> _What needs to be done_:
Please write out the listing from the line with "You are a computer-use" up to and including the line with "(x=1336, y=177)", leaving the pictures out of your answer.

*** Data excerpts ***

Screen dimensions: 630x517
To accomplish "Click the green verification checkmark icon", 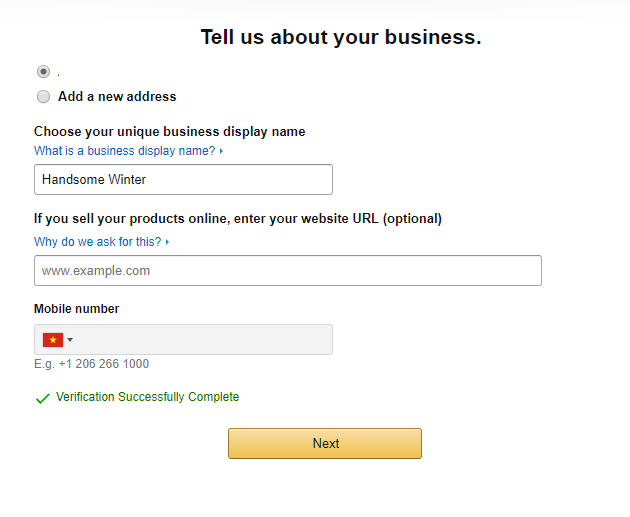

***
*** Data excerpts ***

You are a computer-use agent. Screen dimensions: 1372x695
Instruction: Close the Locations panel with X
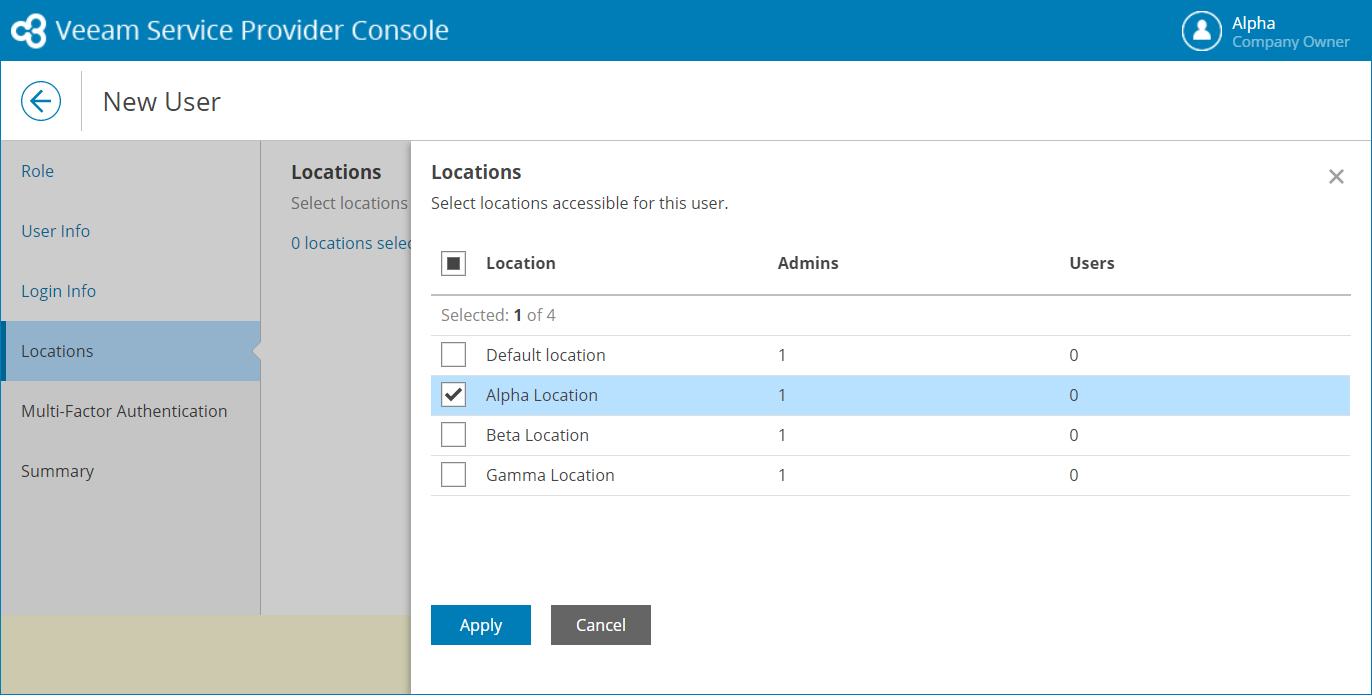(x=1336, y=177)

***
*** Data excerpts ***

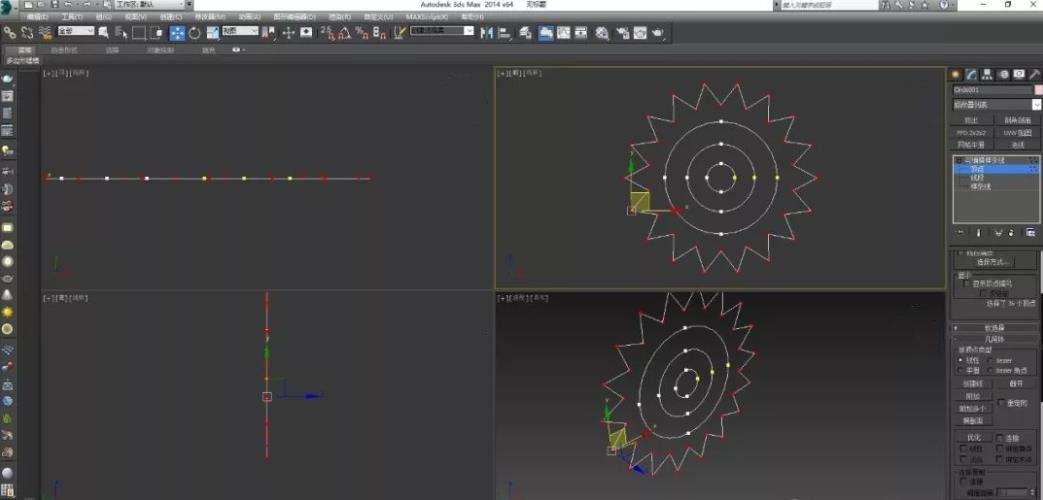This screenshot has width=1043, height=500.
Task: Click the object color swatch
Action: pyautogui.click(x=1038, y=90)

***

> _Answer to this problem_:
You are a computer-use agent. Screen dimensions: 1372x695
Instruction: Close the Locations panel with X
(x=1336, y=177)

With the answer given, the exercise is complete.